Support Questions
Find answers, ask questions, and share your expertise
Announcements
Alert: Welcome to the Unified Cloudera Community. Former HCC members be sure to read and learn how to activate your account here.

We are seeing an issue in our kerberized env that AppTimelineServer component of Yarn is unable to relogin via its key tab file after 10 hrs of ticket lifrtime.
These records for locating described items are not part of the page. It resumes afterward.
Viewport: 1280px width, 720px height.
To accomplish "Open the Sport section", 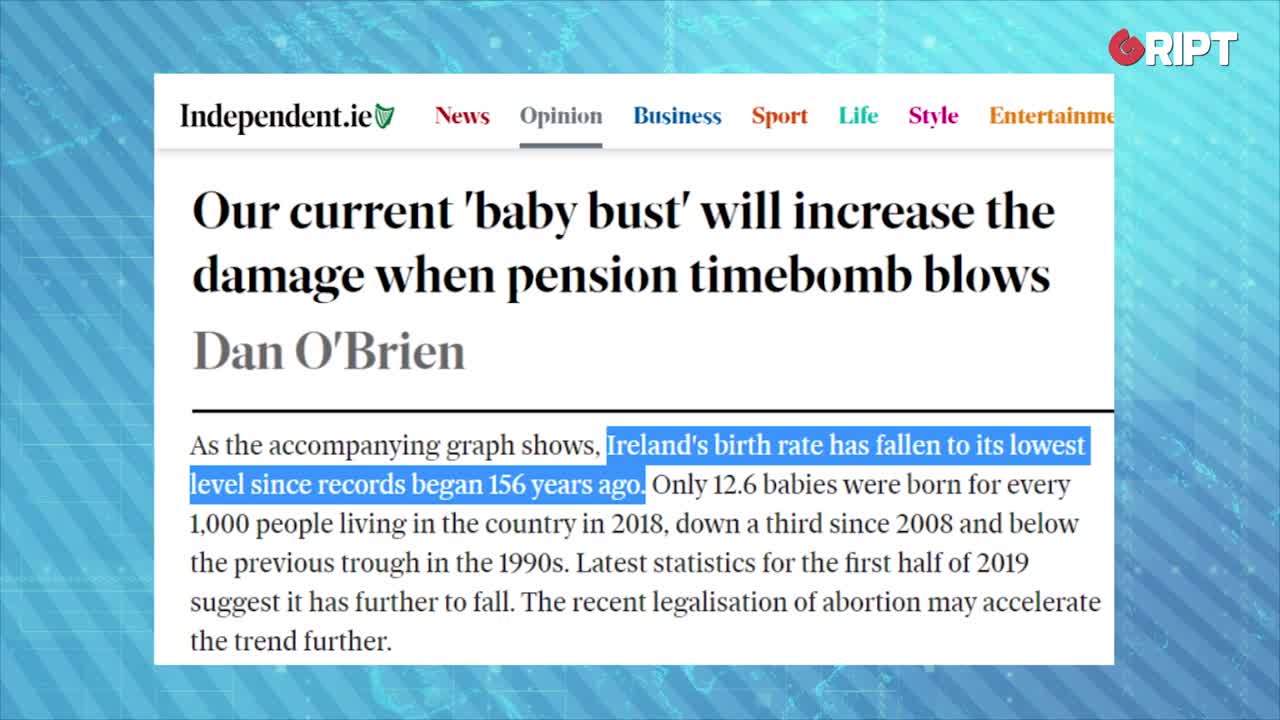I will (x=779, y=116).
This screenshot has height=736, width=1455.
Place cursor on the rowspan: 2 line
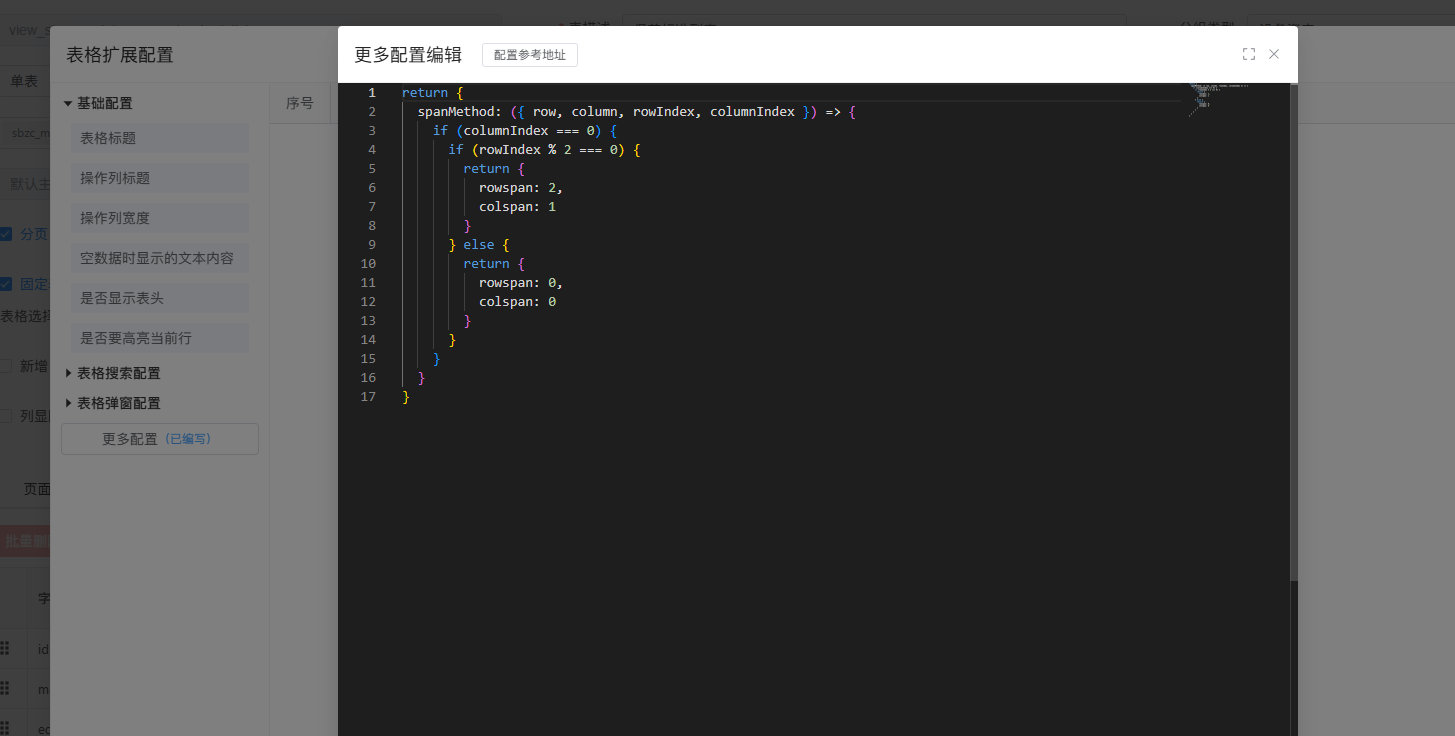click(x=520, y=188)
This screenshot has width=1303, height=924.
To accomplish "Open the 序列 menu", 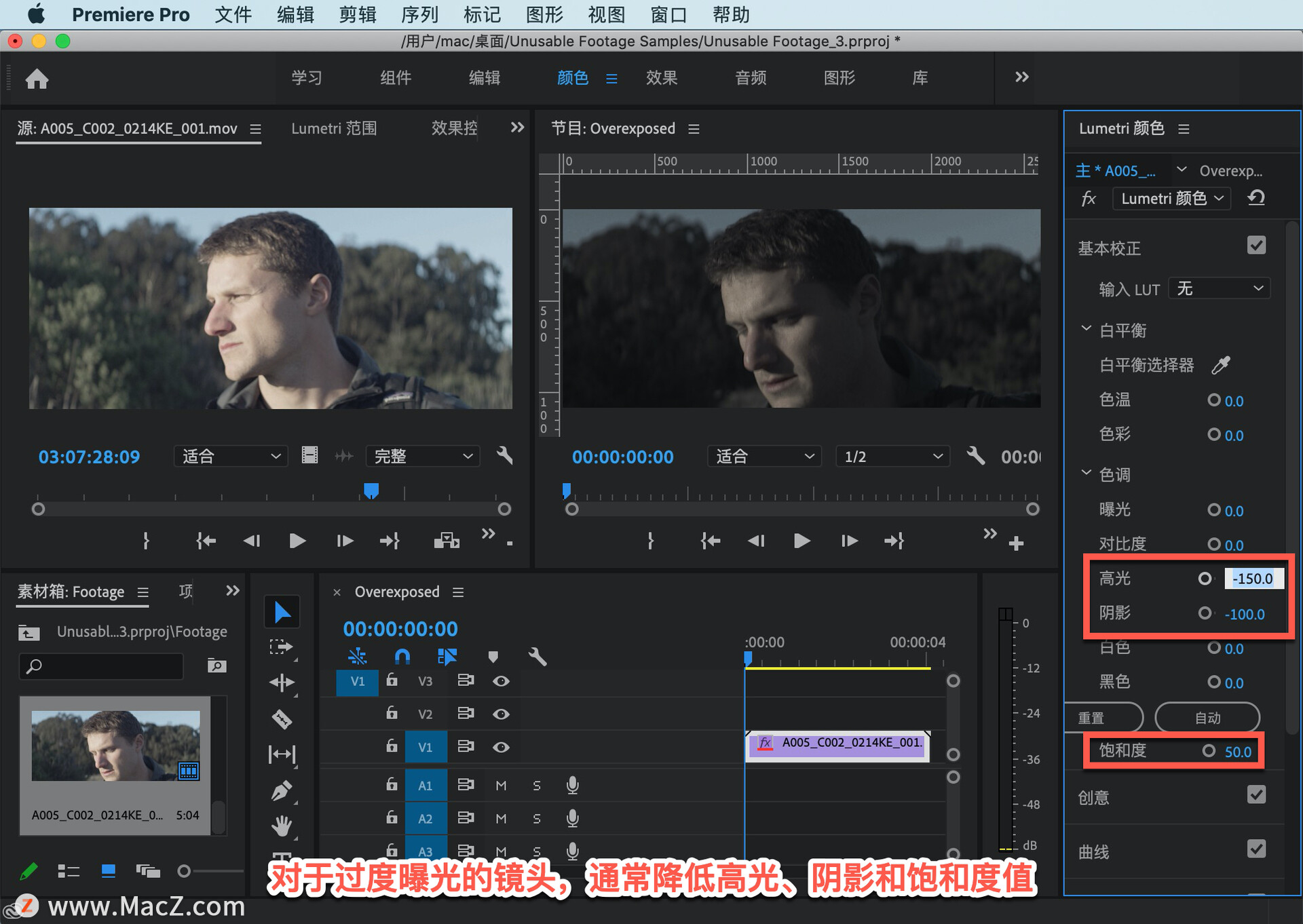I will point(419,14).
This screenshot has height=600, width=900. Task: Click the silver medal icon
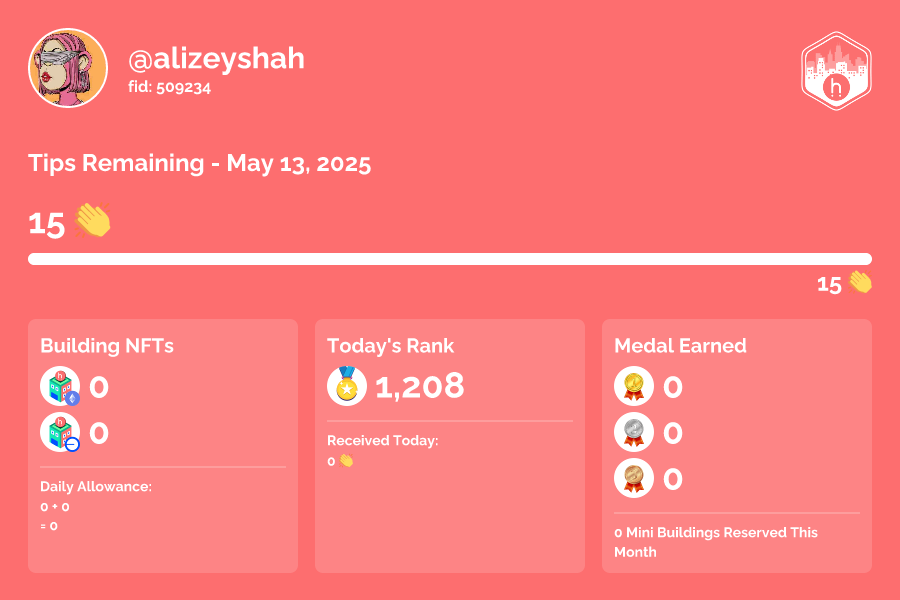click(x=634, y=432)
We are seeing an issue in our kerberized env that AppTimelineServer component of Yarn is unable to relogin via its key tab file after 10 hrs of ticket lifrtime.

New Contributor
When Yarn is restarted it logins via yarn.service.keytab file but after 10 hours of ticket lifetime only.After that it does not automatically relogin via same key tab file. So a long running job cannot be executed since we get a kinit failure. Is anyone aware of any issue regarding ATS component ?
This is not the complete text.